Dalam rangkaian karya Matatah tersebut, Walikota Denpasar, IB Rai Dharmawijaya Mantra turut andil nyanggingin para peserta metatah masal yang diikuti oleh 42 peserta ini. Disela-sela pelaksanaan karya, Walikota Rai Mantra menjelaskan bahwa upacara potong gigi (mepandes) merupakan bagian dari ritual Manusa Yadnya dilakukan ketika seorang anak telah menginjak remaja atau sudah dewasa.

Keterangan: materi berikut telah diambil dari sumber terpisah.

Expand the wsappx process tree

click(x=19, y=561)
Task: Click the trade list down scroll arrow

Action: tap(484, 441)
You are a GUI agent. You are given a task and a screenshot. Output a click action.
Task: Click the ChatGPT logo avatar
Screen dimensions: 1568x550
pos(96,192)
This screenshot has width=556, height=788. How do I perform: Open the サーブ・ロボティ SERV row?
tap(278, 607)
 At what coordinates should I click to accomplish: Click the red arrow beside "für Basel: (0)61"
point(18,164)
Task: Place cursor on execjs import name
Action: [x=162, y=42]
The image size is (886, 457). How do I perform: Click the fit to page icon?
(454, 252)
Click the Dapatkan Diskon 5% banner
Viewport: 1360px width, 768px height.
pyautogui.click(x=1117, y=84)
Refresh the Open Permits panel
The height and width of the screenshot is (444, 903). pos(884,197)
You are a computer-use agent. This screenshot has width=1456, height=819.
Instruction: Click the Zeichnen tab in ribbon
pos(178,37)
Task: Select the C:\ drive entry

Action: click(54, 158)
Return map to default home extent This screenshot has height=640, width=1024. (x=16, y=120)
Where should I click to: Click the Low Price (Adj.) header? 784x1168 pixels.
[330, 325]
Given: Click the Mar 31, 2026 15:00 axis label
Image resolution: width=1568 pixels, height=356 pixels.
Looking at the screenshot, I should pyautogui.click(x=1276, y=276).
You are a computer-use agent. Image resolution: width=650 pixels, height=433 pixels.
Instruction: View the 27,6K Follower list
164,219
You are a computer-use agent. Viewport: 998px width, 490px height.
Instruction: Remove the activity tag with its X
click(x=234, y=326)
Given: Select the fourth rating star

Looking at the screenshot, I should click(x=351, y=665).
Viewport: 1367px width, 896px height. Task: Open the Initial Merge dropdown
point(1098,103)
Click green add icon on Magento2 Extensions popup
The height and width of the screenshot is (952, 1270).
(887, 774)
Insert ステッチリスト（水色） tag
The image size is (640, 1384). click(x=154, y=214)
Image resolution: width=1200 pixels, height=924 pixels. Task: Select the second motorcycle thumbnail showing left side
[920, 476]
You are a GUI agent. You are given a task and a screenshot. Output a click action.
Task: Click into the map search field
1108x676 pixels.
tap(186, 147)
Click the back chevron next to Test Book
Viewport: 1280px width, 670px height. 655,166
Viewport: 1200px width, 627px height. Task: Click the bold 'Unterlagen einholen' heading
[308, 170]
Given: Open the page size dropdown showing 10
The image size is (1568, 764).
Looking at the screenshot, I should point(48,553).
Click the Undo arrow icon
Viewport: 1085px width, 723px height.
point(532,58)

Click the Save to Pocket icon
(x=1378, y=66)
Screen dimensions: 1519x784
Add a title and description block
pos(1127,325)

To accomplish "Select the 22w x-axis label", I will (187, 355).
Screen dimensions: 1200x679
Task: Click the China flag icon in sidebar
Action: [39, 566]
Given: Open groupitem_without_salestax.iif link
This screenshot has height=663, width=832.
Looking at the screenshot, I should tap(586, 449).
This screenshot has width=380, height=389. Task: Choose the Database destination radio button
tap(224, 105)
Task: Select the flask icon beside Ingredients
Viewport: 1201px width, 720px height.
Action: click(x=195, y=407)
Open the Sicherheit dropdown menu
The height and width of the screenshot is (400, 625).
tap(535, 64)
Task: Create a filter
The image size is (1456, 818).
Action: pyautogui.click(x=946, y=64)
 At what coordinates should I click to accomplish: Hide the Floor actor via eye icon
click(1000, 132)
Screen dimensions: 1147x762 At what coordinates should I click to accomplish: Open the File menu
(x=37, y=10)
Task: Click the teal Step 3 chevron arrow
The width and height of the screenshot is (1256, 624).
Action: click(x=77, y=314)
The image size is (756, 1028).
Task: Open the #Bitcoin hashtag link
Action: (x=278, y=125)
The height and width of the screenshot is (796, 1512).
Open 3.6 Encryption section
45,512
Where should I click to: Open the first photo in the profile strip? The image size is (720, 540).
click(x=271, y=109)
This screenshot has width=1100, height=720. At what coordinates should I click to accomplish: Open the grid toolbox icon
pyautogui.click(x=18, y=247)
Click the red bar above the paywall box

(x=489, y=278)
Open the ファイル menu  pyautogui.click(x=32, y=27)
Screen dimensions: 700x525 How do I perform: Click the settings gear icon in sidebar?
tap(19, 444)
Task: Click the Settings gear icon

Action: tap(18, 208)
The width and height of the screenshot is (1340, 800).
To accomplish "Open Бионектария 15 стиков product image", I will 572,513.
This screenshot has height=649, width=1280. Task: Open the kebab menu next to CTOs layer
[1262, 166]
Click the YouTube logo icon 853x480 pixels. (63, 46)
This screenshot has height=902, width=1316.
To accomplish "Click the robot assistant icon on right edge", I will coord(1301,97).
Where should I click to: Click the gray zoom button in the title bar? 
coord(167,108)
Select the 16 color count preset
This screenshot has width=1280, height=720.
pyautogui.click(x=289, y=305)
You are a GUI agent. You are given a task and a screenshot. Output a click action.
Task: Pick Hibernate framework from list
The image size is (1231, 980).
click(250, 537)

Ritual ini bertujuan untuk mengendalikan 6 sifat buruk manusia yang menurut ajaran Hindu dikenal dengan istilah Sad Ripu (enam musuh manusia). Dengan telah dilaluinya prosesi ini diharap menjadikan yang bersangkutan lebih dewasa, baik dalam berpikir, berkata maupun dari segi perbuatan. “Kami sangat mengapresiasi dengan telah dilaksanakannya Upacara Mepandes Massal yang merupakan bagian dari rangkaian Karya Atiwa – Atiwa, Metatah dan Mamukur Masal Griya Gede Manik Uma Jati di Desa Pakraman Kepaon, Pemogan, Densel. Semoga dengan terselenggaranya Karya ini dengan lancar, dapat memberikan kemanfaatan yang baik bagi pembangunan nilai masyarakat Kota Denpasar yang berbudaya” ujar Rai Mantra.
Sementara Pengrajeg Karya, Ida Pandita Mpu Yogiswara Griya Gede Manik Umajati Desa Pakraman Kepaon, Pemogan Densel menjelaskan bahwa rangkaian Karya Atiwa – Atiwa, Metatah dan Mamukur Masal Griya Gede Manik Uma Jati di Desa Pakraman Kepaon, Pemogan, Densel dimulai sejak Soma Wage Kulantir, 3 Juni 2019. “Pada hari ini, Rahina Soma Kliwon Wariga, Senin 24 Juni 2019 digelar rangkaian upacara Mepandes Massal diikuti oleh 42 peserta dan upacara Mamukur Massal diikuti 32 Puspa Linggan,” katanya.